Objective a »
Edit the records from the line with "The image size is (1200, 2415)." through the end of the records, changing "Find the location of" to "Locate" everywhere and leaving everything else unchanged. Give back only those lines.
######
# Label maker, printer.



## Moet1974 (Sep 13, 2015)

Looking for a great value reliable label maker. Seems to be lots of different choice. I’ve used some of the more expensive Brother versions in the past. Any recommendations welcome. :thumb:


----------



## Short1e (Apr 5, 2009)

Have a look at Dymo :thumb:


----------



## bense556 (Mar 14, 2017)

+1 for Dymo - I use these at home for labelling my tool chest draws, and at work for cable labelling, desk labelling and rack position labels - never had one fail on me yet.


----------



## LeeH (Jan 29, 2006)

We use Dymo at work, no issues here. 


Sent from my iPhone using Tapatalk Pro


----------



## scooobydont (Feb 25, 2017)

As above Dymo, been using one at work for years, no issues (always keep a spare tape as it runs out just when you really need to use it most!)


----------



## Fentum (May 1, 2017)

I use a Dymo Label Manager 2100 (bought cheap 2nd hand off eBay). Very good, versatile (different tapes) and completely reliable. Does all my workshop and office (file) labelling.
######
Objective b »
Print the passage of the label maker thread from "## Moet1974 (Sep" to "(Apr 5, 2009)" word for word.
######
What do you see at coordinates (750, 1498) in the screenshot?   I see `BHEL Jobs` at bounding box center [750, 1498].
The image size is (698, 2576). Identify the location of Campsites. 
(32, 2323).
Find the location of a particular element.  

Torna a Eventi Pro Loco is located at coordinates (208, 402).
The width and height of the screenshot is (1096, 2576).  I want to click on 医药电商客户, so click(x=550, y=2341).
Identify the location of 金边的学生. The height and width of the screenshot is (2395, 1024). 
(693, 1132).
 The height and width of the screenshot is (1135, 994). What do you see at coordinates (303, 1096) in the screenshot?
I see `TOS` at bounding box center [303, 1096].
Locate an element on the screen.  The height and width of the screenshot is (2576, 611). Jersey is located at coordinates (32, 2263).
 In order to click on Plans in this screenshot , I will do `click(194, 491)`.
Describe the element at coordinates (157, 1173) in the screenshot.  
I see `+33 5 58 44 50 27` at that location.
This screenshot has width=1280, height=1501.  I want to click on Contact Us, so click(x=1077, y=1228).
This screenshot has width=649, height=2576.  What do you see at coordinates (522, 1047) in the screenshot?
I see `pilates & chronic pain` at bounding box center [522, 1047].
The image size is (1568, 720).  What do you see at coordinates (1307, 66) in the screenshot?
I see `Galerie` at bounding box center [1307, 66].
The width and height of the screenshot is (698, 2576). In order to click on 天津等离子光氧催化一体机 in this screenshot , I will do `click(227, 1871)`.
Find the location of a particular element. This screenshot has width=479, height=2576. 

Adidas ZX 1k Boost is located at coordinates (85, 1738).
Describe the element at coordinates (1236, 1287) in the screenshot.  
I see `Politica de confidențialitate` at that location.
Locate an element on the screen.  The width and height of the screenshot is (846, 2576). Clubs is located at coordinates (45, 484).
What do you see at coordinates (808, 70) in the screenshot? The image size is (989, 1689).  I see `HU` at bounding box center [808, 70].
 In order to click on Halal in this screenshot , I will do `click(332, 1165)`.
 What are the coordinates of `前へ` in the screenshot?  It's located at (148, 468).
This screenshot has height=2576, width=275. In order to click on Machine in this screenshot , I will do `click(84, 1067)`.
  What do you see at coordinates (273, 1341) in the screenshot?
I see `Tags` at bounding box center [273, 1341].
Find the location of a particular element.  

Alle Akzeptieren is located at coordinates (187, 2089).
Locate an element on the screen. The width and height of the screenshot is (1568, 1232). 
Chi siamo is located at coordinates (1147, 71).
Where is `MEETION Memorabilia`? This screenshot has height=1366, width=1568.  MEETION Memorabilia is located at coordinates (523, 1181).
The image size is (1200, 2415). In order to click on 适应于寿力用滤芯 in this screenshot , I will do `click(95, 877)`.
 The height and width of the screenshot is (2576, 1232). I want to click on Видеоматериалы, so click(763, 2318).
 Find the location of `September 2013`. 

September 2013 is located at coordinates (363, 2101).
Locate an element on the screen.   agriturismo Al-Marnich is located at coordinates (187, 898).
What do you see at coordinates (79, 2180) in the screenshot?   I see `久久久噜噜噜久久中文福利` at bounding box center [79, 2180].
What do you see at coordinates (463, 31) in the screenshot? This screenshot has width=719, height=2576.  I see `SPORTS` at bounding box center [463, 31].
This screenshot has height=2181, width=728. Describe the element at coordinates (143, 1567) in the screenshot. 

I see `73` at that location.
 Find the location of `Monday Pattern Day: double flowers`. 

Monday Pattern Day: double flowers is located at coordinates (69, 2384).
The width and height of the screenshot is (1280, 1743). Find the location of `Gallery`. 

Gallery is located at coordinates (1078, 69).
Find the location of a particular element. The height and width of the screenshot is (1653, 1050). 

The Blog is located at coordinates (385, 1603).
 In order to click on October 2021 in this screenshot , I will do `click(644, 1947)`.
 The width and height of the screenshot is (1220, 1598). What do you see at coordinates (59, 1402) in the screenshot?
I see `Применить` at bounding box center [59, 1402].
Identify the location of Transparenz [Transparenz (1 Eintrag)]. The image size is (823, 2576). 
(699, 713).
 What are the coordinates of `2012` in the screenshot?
######
Reply a »
The image size is (1200, 2415). In order to click on 适应于寿力用滤芯 in this screenshot , I will do `click(95, 877)`.
 The height and width of the screenshot is (2576, 1232). I want to click on Видеоматериалы, so click(763, 2318).
 Locate `September 2013`. 

September 2013 is located at coordinates (363, 2101).
Locate an element on the screen.   agriturismo Al-Marnich is located at coordinates (187, 898).
What do you see at coordinates (79, 2180) in the screenshot?   I see `久久久噜噜噜久久中文福利` at bounding box center [79, 2180].
What do you see at coordinates (463, 31) in the screenshot? This screenshot has width=719, height=2576.  I see `SPORTS` at bounding box center [463, 31].
This screenshot has height=2181, width=728. Describe the element at coordinates (143, 1567) in the screenshot. 

I see `73` at that location.
 Locate `Monday Pattern Day: double flowers`. 

Monday Pattern Day: double flowers is located at coordinates (69, 2384).
The width and height of the screenshot is (1280, 1743). Locate `Gallery`. 

Gallery is located at coordinates (1078, 69).
Locate a particular element. The height and width of the screenshot is (1653, 1050). 

The Blog is located at coordinates (385, 1603).
 In order to click on October 2021 in this screenshot , I will do `click(644, 1947)`.
 The width and height of the screenshot is (1220, 1598). What do you see at coordinates (59, 1402) in the screenshot?
I see `Применить` at bounding box center [59, 1402].
Identify the location of Transparenz [Transparenz (1 Eintrag)]. The image size is (823, 2576). 
(699, 713).
 What are the coordinates of `2012` in the screenshot?

Reply b »
## Moet1974 (Sep 13, 2015)

Looking for a great value reliable label maker. Seems to be lots of different choice. I’ve used some of the more expensive Brother versions in the past. Any recommendations welcome. :thumb:


----------



## Short1e (Apr 5, 2009)